● FRAGMENTO DEL TEXTO:
·····

No llevo las estadísticas personales acerca de la cantidad de libros que
he leído en mi vida, pero son muchos, sin duda, miles, la aritmética no
me falla, es la memoria de lo leído. Me la paso metido en mi
biblioteca, que no es físicamente grande o extensa, pero sí surtida, y
en un instante recorro mis pasos y empiezo en una suerte de ritual o de
ejercicio que podría ser bueno contra el fulano Alzheimer, y que
consiste sencillamente en recorrer los lomos de los volúmenes con mi
dedo índice, y empiezo: leído, leído, releído, muchas veces releído,
infinidad de veces releído, no leído, tal vez lo lea, por leer, jamás lo
leeré, etcétera. Cada una de estas categorías responde a un hecho
lógico y razonable, pero creo que debo explicar un poco lo relacionado a
la segunda mitad de ellas.
A estas alturas de mi vida que ya
no soy joven, pero tampoco un adulto mayor o un anciano, debo tener ya
las cuestiones muy claras, por lo menos las atinentes al mundo de los
libros, porque le doy al tiempo un valor que antes no le daba, porque lo
tenía todo por delante. Hace años me daba el tupé de terminar de leer
un bodrio por muy extenso que fuera, para obligarme a crear una
disciplina personal, que forjé con la saña de un vicioso: no en vano uno
de mis libros tiene por título El extraño vicio de escribir
(2008), que es en esencia también el de leer. Lo segundo lleva
necesariamente a lo primero. Y me hice la disciplina, convertida luego
en vicio, y muchas veces contra la inquina del cuerpo.
Recuerdo
que me daban las dos o tres de la madrugada metido en la biblioteca
leyendo como un poseso, sin sopesar que cuatro horas después tenía que
estar listo para llevar a mis hijas a sus clases, y prepararme para ir
luego a la facultad para dictar las mías. Si se quiere: un ritmo
desenfrenado, que a la larga me trajo agotamiento, pero también una
formación intelectual y además una obra. No sabría decir si me
arrepiento de todas aquellas ansias de devorar libro tras libro, pero ni
a palos lo podría hacer hoy. El cuerpo ya no me alcanza para tanto.

·····

● DATOS REGISTRADOS:
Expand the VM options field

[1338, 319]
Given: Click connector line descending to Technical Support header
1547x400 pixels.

·····

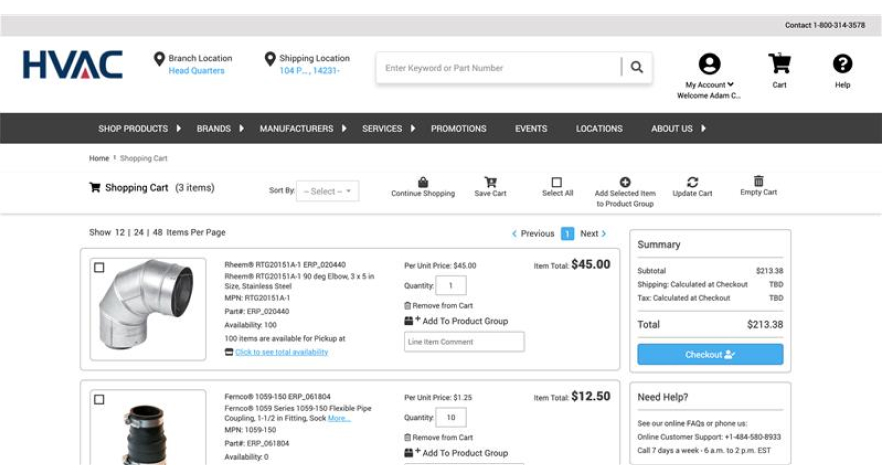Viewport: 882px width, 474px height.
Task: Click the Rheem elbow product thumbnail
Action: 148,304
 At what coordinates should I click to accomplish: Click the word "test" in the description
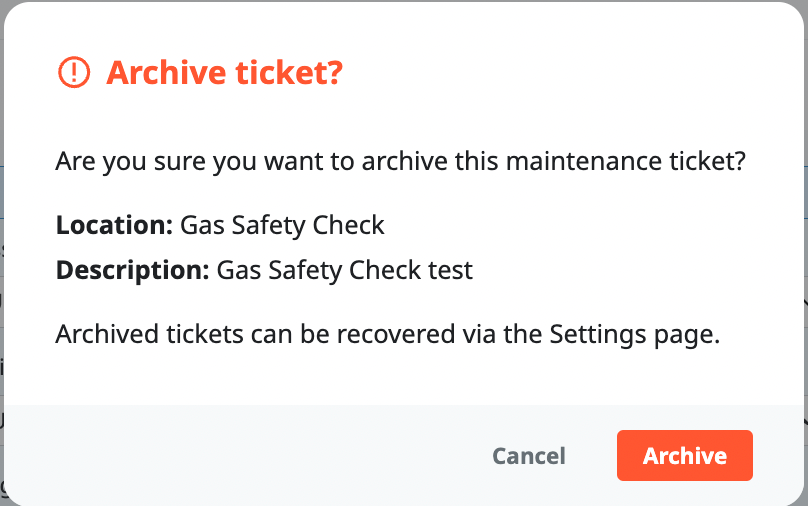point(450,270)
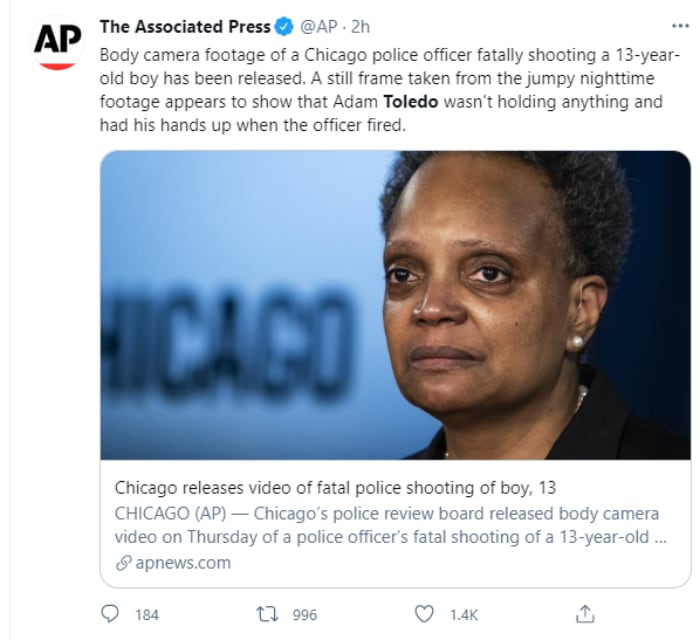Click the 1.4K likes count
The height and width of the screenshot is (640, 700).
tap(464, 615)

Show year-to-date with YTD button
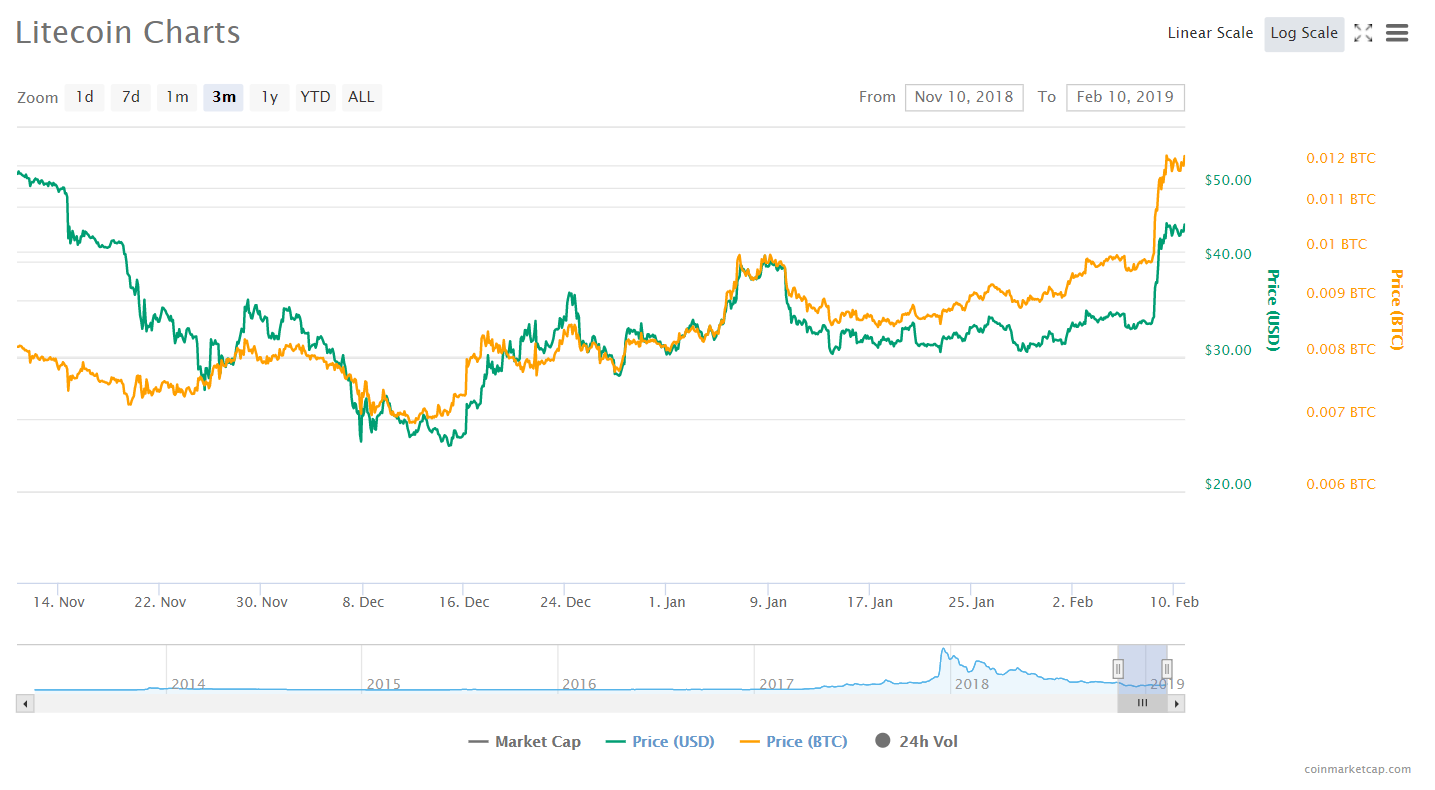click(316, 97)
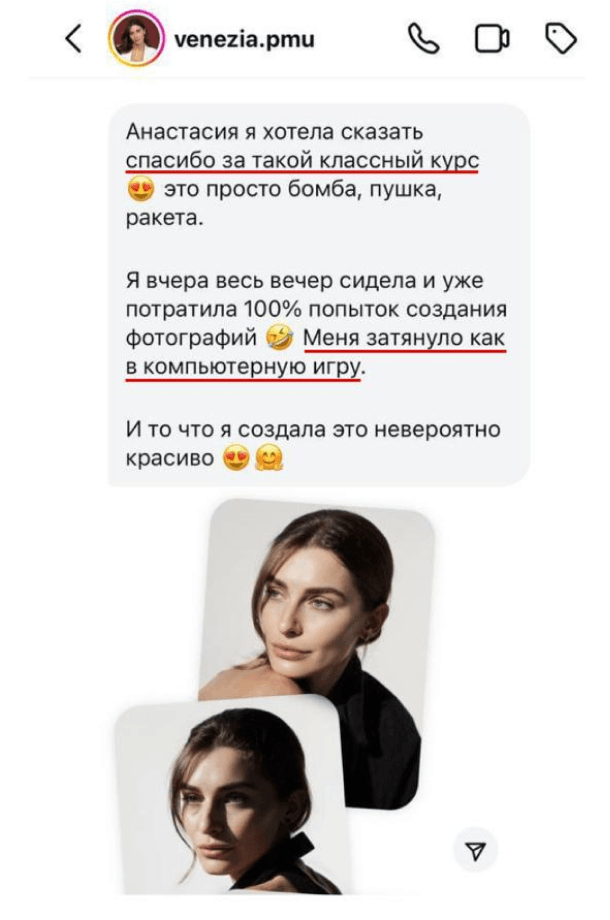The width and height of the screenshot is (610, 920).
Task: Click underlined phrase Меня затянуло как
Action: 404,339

·····

● TAREAS DEL EJERCICIO:
[A] Haz una lista de las categorías que se nombran en el fragmento sobre los libros al pasar el dedo por los lomos de los volúmenes, sin repetir ninguna.
[B] Sigue escribiendo el fragmento sobre los libros a partir de la frase "El cuerpo ya no me alcanza para tanto."
Los ítems vienen de otra fuente, ajena al fragmento sobre los libros.

● LAS RESPUESTAS:
[A] leído, releído, muchas veces releído, infinidad de veces releído, no leído, tal vez lo lea, por leer, jamás lo leeré

[B]
Sin
embargo, me queda el “sedimento”, es decir, un porcentaje de lo leído
(necesariamente perdemos mucho al andar), pero eso que me queda es tan
importante para mí y tan “vasto”, que lucirá pedante afirmarlo, pero lo
haré, ya no me importa: cada vez que me siento a escribir, o me pongo a
hablar o a disertar frente a un público, lo leído brota como un
manantial y me veo expresando cuestiones que yo sé que están guardadas
desde aquellos tiempos voraces, en los que tragaba libros de manera
activa e indiscriminada (siempre leí tomando notas, no en el propio
libro, sino en libretas o en cuadernos).
Las
categorías “tal vez lo lea” o “por leer” indican que de un momento a
otro, si la vida me alcanza, los sacaré del anaquel y cerraré esos
procesos inconclusos, y tal vez me lleve gratas sorpresas al cerciorarme
de que me estaba perdiendo de libros exquisitos, de verdaderas obras
maestras, de libros inolvidables que dejarán nuevas huellas en mi mente,
pero comprenderé, por la madurez alcanzada, que todo tiene su tiempo
(incluso los libros), y no sentiré amargura por haberlos obviado, ni
tendré mala conciencia por abrirlos luego de mucho tiempo de editados.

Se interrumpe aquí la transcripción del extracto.